Currently, Nigeria has reported 131 cases as of March 30, however experts question the validity of that number due to a severe lack of testing kits. On March 22, Nigeria’s Center for Disease Control revealed the country had tested only 152 people. Only a few days later, after the country received testing supplies from Chinese businessman Jack Ma, Nigeria reports its testing capacity had increased by 32 percent. Reportedly, the country’s public health infrastructure and supplies are still low. And Nigeria’s minister of health has suggested that it’s likely infected people are currently in hiding.
In the country of 192 million people, the outbreak has hidden consequences, especially for the 2 million people displaced by violence in northeast Nigeria who find themselves in overcrowded camps. And in remote areas, such as Dzangola where Victoria lives, attaining medicine and proper healthcare is difficult.

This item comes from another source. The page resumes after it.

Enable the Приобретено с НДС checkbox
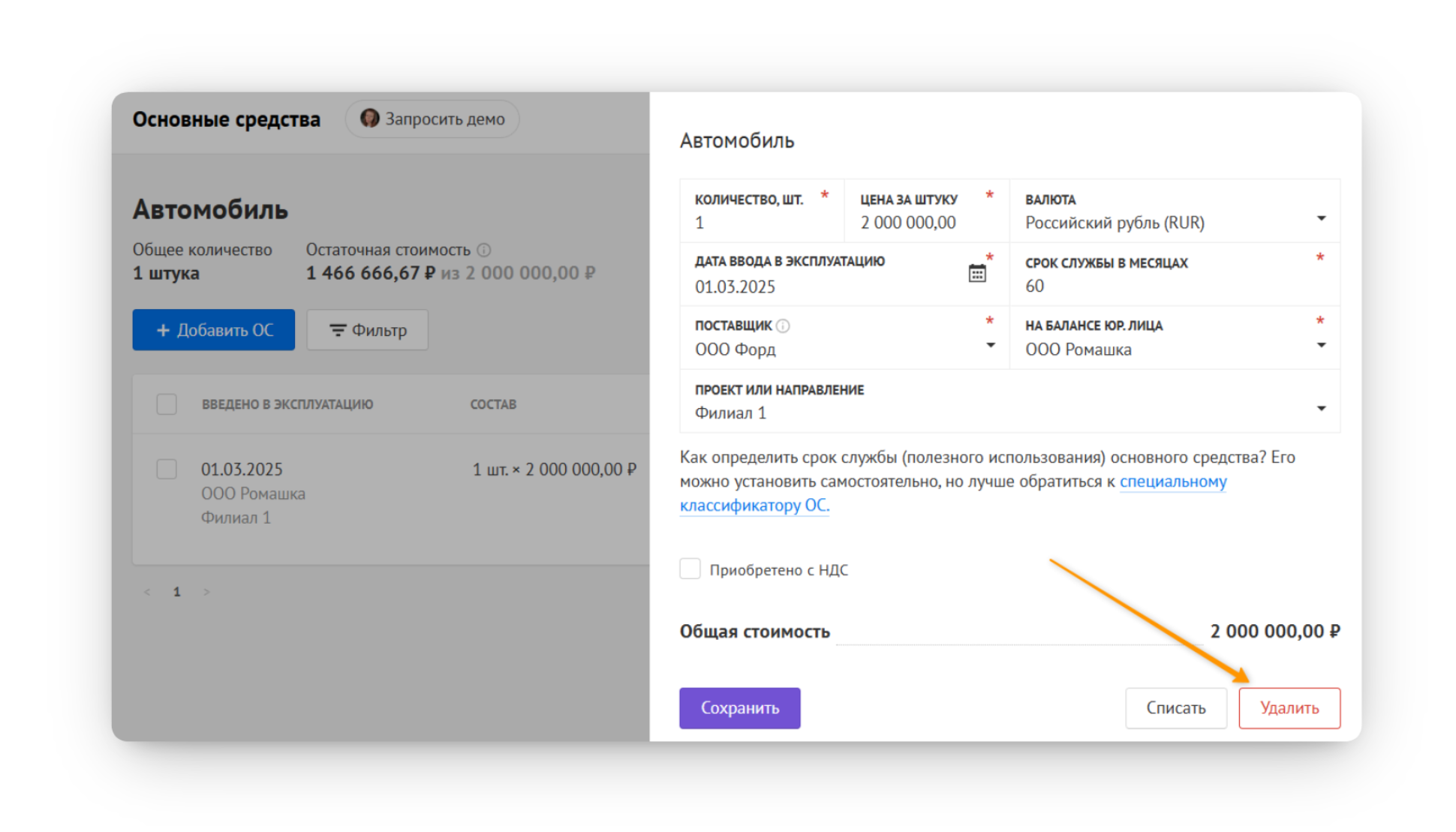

Our Africa team director shares: “We are holding our breaths. Here is hoping that the remoteness of Christian villages in Shariah states would actually be to their protection. And may the fact that the illness doesn’t distinguish between ethnicity and religion be a driver of equal treatment of all.”
She, however, isn’t confident that situation will materialize: “In truth I don’t think there is much reason for Christians to expect anything different from what they experienced so far: exclusion.”

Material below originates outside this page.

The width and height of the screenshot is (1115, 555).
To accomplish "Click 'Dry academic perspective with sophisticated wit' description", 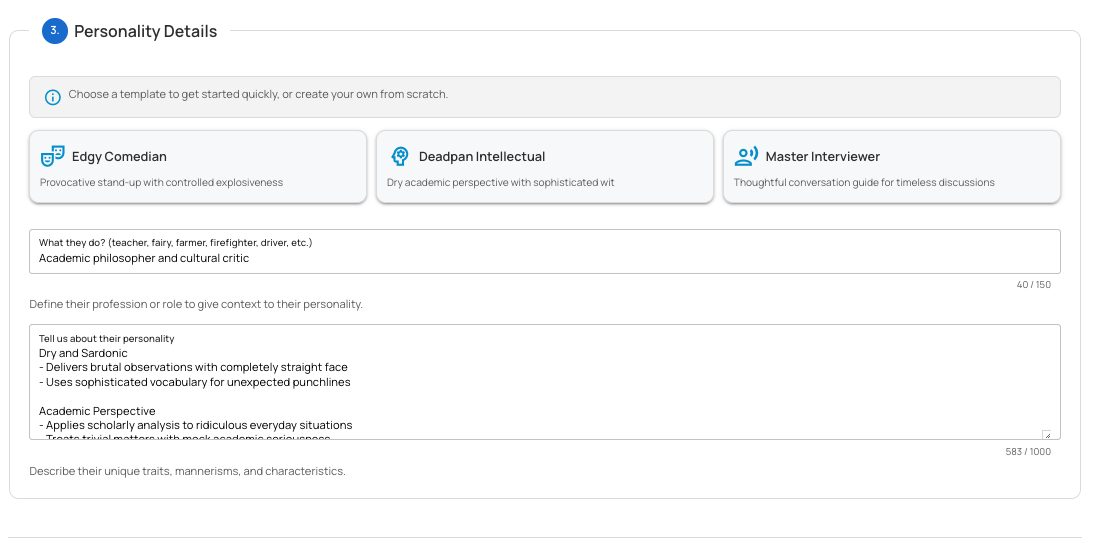I will click(500, 183).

Yet even during the violence and threat of future attacks from the Islamic State, militant Fulani herdsmen and Boko Haram—the hope of Christ is still present with the church in Nigeria.
Though she has lost her husband and still grieves for him, Victoria’s hope remains steadfast in the Lord. She says she gets all her strength from God. “I believe if I commit and submit to God, He will help me in all I do.”
Jummai in Ninte says that every morning, she thanks God for His protection. She is walking out her faith and trust in Jesus. “We slept in the night, not knowing what we would see the next day. But then His power awakened us. So then I tell Him: ‘Thank you.’”
Since Boko Haram’s attack on his village and church, Pastor Marcus has walked in faith, one step at a time. His words for the church in the U.S. are both inspiring and encouraging — reminding us that to live is Christ and to die is gain.
“Before Boko Haram attacked, we were weak, but after this we have become very strong in the faith,” he says. “We do not pray that God will take away the hardship, but that God would give us the grace to be able to stand.”
Although the realities of this violent situation can be overwhelming, Open Doors has repeatedly seen how the Lord sovereignly uses the Body of Christ to bring hope and remind Christians on the front lines that they are not forgotten.
“My house was totally burned down in the Fulani crisis,” says Mary Lumumba. “I have been going from house to house, begging for a bowl of corn to feed my children, but today you have given me 100 kilograms of maize all to myself. God indeed is faithful. May God bless every pocket that gave to see that we are being helped.”
As persecuted believers like Mary Lumumba, Victoria in Dzangola and Pastor Marcus continue to walk in faith, they have linked arms with Open Doors to receive support like trauma counseling, food aid and clean drinking water.
Victoria says the trauma counseling she and so many others in her village have received has been integral to her healing. “Your teachings are very helpful; it teaches us how to live, how to manage the little food we have and how to bring up our children.”
Pastor Marcos points to encouragement as one of the key factors in his church’s and village’s restoration: “You kept encouraging and training us,” Pastor Marcos says. “Because of these teachings, a lot of people became encouraged and strengthened to stand strong and they returned to the church. Today, our church is full, and the greatest source of our encouragement came from you—through your teachings, encouragement and the support you have given.
“We can’t quantify our gratitude, and only God can reward you. You have really strengthened our hope in God.”